Published: 24 May 2012



Erosions of the sacroiliac joints (SIJ) on pelvic radiographs of patients with ankylosing spondylitis (AS) are an important feature of the modified New York classification criteria. However, radiographic SIJ erosions are often difficult to identify. Recent studies have shown that erosions can be detected also on magnetic resonance imaging (MRI) of the SIJ early in the disease course before they can be seen on radiography. The goals of this study were to assess the reproducibility of erosion and related features, namely, extended erosion (EE) and backfill (BF) of excavated erosion, in the SIJ using a standardized MRI methodology.

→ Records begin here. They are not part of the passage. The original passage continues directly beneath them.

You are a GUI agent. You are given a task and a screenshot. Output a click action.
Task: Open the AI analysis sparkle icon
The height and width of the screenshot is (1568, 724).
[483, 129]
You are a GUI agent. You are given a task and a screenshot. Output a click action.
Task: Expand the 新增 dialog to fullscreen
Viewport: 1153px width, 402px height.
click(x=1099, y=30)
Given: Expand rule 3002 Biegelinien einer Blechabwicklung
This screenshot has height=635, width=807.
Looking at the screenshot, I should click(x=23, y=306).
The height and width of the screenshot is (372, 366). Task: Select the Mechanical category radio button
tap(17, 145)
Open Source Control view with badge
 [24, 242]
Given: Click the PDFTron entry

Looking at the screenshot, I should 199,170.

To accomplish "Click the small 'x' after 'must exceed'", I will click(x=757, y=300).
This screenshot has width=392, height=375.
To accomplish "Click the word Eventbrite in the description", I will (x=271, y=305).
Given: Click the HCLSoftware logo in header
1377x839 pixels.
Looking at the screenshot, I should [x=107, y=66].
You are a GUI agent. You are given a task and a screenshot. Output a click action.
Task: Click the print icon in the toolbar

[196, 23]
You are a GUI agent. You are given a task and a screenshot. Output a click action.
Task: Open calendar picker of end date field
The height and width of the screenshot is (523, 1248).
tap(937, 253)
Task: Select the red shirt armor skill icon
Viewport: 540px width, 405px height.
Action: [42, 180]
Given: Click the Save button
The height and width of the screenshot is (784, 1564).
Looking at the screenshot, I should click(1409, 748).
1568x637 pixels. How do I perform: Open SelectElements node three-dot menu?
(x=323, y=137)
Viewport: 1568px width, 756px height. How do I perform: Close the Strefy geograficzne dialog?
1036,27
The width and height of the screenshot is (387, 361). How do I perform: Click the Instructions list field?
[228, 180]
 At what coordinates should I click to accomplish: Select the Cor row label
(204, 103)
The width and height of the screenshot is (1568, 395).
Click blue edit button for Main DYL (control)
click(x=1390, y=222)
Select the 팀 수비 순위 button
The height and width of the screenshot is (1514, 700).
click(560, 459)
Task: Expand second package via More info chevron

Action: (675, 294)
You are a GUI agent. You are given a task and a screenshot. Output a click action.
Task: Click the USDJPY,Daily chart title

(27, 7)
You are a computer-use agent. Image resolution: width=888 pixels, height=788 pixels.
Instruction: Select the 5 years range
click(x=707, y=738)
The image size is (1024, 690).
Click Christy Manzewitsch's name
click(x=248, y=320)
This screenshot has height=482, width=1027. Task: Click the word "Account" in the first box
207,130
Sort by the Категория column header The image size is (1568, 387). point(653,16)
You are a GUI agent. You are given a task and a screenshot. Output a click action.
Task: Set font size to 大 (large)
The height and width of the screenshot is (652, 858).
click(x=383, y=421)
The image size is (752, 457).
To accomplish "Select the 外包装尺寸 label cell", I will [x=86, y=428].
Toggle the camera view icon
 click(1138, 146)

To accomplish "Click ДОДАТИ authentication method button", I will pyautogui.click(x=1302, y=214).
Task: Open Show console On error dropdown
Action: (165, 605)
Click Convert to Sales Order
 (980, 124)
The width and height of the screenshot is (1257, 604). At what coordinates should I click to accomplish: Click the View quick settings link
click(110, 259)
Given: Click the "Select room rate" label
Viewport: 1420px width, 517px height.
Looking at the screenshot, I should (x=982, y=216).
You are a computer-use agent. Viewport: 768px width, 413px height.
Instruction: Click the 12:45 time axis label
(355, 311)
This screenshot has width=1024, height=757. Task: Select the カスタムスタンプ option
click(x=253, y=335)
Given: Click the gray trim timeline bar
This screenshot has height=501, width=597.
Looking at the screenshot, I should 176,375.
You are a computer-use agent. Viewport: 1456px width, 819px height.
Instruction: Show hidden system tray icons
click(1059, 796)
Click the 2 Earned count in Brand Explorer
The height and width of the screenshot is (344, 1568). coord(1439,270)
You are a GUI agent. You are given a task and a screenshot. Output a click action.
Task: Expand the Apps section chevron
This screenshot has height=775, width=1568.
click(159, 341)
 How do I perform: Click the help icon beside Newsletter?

Four readers independently assessed T1-weighted and short tau inversion recovery sequence (STIR) images of the SIJ from 30 AS patients and 30 controls (15 patients with non-specific back pain and 15 healthy volunteers) ≤45 years old. Erosions, EE, and BF were recorded according to standardized definitions. Reproducibility was assessed by percentage concordance among six possible reader pairs, kappa statistics (erosion as binary variable) and intraclass correlation coefficient (ICC) (erosion as sum score) for all readers jointly.


SIJ erosions were detected in all AS patients and six controls by ≥2 readers. The median number of SIJ quadrants affected by erosion recorded by four readers in 30 AS patients was 8.6 in the iliac and 2.1 in the sacral joint portion (P < 0.0001). For all 60 subjects and for all four readers, the kappa value for erosion was 0.72, 0.73 for EE, and 0.63 for BF. ICC for erosion was 0.79, 0.72 for EE, and 0.55 for BF, respectively. For comparison, the kappa and ICC values for bone marrow edema were 0.61 and 0.93, respectively.


Erosions can be detected on MRI to a comparable degree of reliability as bone marrow edema despite the significant heterogeneity of their appearance on MRI.